● WHAT IS BEING ASKED: Resume the kernel patch note on /proc/interrupts allocating too much memory, continuing directly after its final line.

# EXCERPT PROVIDED start

[PATCH] /proc/interrupts allocates too much memory

From: David Mosberger <davidm@napali.hpl.hp.com>

interrupts_open() can easily try to kmalloc() more memory than
supported by kmalloc.  E.g., with 16KB page size and NR_CPUS==64, it
would try to allocate 147456 bytes.

The workaround below is to allocate 4KB per 8 CPUs.  Not really a
solution, but the fundamental problem is that /proc/interrupts
shouldn't use a fixed buffer size in the first place.  I suppose
another solution would be to use vmalloc() instead.  It all feels like
bandaids though.

diff --git a/fs/proc/proc_misc.c b/fs/proc/proc_misc.c
index af764fe47c6c8ff0017a01f614e70c8bf5d77533..2d2f791eb598a4219b0665460e044feee11e2170 100644 (file)

# EXCERPT PROVIDED end
# DATA EXTRACT start

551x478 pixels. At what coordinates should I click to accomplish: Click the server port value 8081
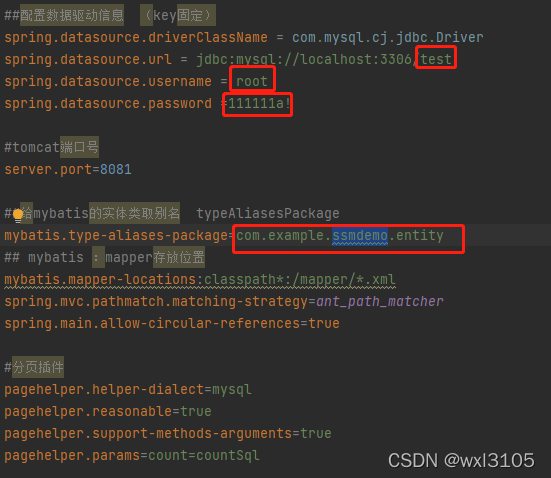tap(116, 169)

# DATA EXTRACT end

● EXERCISE RESPONSE:
--- a/fs/proc/proc_misc.c
+++ b/fs/proc/proc_misc.c
@@ -386,7 +386,7 @@ static int devices_read_proc(char *page, char **start, off_t off,
 extern int show_interrupts(struct seq_file *p, void *v);
 static int interrupts_open(struct inode *inode, struct file *file)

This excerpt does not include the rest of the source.